The reciprocal transformation is defined as:

$$  
x' = \frac{1}{x + c}  
$$  

- x is the original value.  
- c is a constant added to avoid division by zero.  
- x' is the transformed value.  

### When to Use

- **Compress high values:** It can help in reducing the impact of very large values.
- **Reverse order:** Larger original values become smaller after transformation.

### Python Code Example

```python
# Define the reciprocal transformation function
def reciprocal_transform(x, c=1):
    return 1 / (x + c)

# Create a FunctionTransformer for the reciprocal function
reciprocal_transformer = FunctionTransformer(func=lambda x: reciprocal_transform(x, c=1), validate=True)

# Apply the reciprocal transformation
df['Reciprocal_Transformed'] = reciprocal_transformer.transform(df[['Value']])

print("Reciprocal Transform:\n", df)

# Plot the reciprocal transformation
plt.figure(figsize=(10, 4))
plt.subplot(1, 2, 1)
plt.plot(df['Value'], marker='o')
plt.title("Original Data")
plt.xlabel("Index")
plt.ylabel("Value")

plt.subplot(1, 2, 2)
plt.plot(df['Reciprocal_Transformed'], marker='o', color='red')
plt.title("Reciprocal Transformed Data")
plt.xlabel("Index")
plt.ylabel("1/(Value + 1)")
plt.tight_layout()
plt.show()
```

---

## 3. Square Root Transform

### Formula

The square root transformation is defined as:

$$  
x' = \sqrt{x + c}  
$$  

- x is the original value.  
- c is a constant added to handle zero or negative values.  
- x' is the transformed value.  

### When to Use

- **Moderate variance stabilization:** Useful when data values are moderately skewed.
- **Compress scale:** Reduces the range of data, but less aggressively than a log transform.

### Python Code Example

```python
# Define the square root transformation function
def sqrt_transform(x, c=0):
    return np.sqrt(x + c)

# Create a FunctionTransformer for the square root function
sqrt_transformer = FunctionTransformer(func=lambda x: sqrt_transform(x, c=0), validate=True)

# Apply the square root transformation
df['Sqrt_Transformed'] = sqrt_transformer.transform(df[['Value']])
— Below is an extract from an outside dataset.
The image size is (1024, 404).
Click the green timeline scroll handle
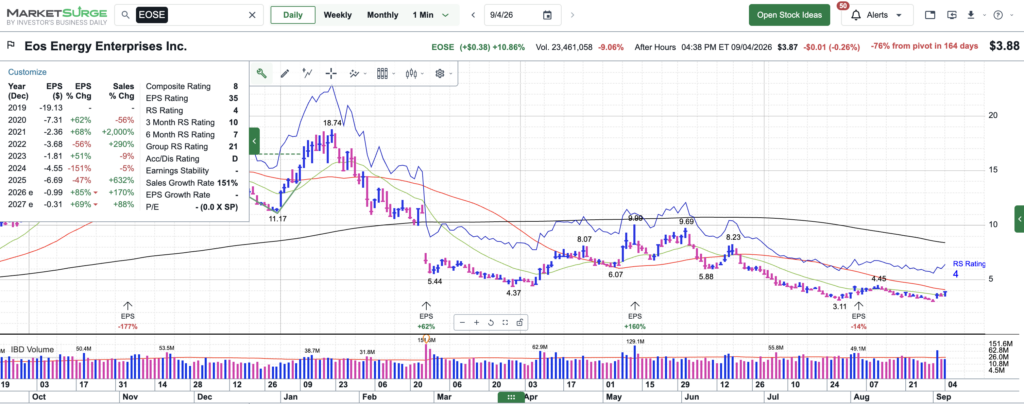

print("Square Root Transform:\n", df)

# Plot the square root transformation
plt.figure(figsize=(10, 4))
plt.subplot(1, 2, 1)
plt.plot(df['Value'], marker='o')
plt.title("Original Data")
plt.xlabel("Index")
plt.ylabel("Value")

plt.subplot(1, 2, 2)
plt.plot(df['Sqrt_Transformed'], marker='o', color='purple')
plt.title("Square Root Transformed Data")
plt.xlabel("Index")
plt.ylabel("sqrt(Value)")
plt.tight_layout()
plt.show()
```

---

## Conclusion

Using the **FunctionTransformer** in scikit‑learn makes it easy to integrate custom transformations into your machine learning pipeline. The log, reciprocal, and square root transforms are powerful tools for handling skewed data, stabilizing variance, and improving model performance. Adjust the constant c as needed based on the characteristics of your dataset.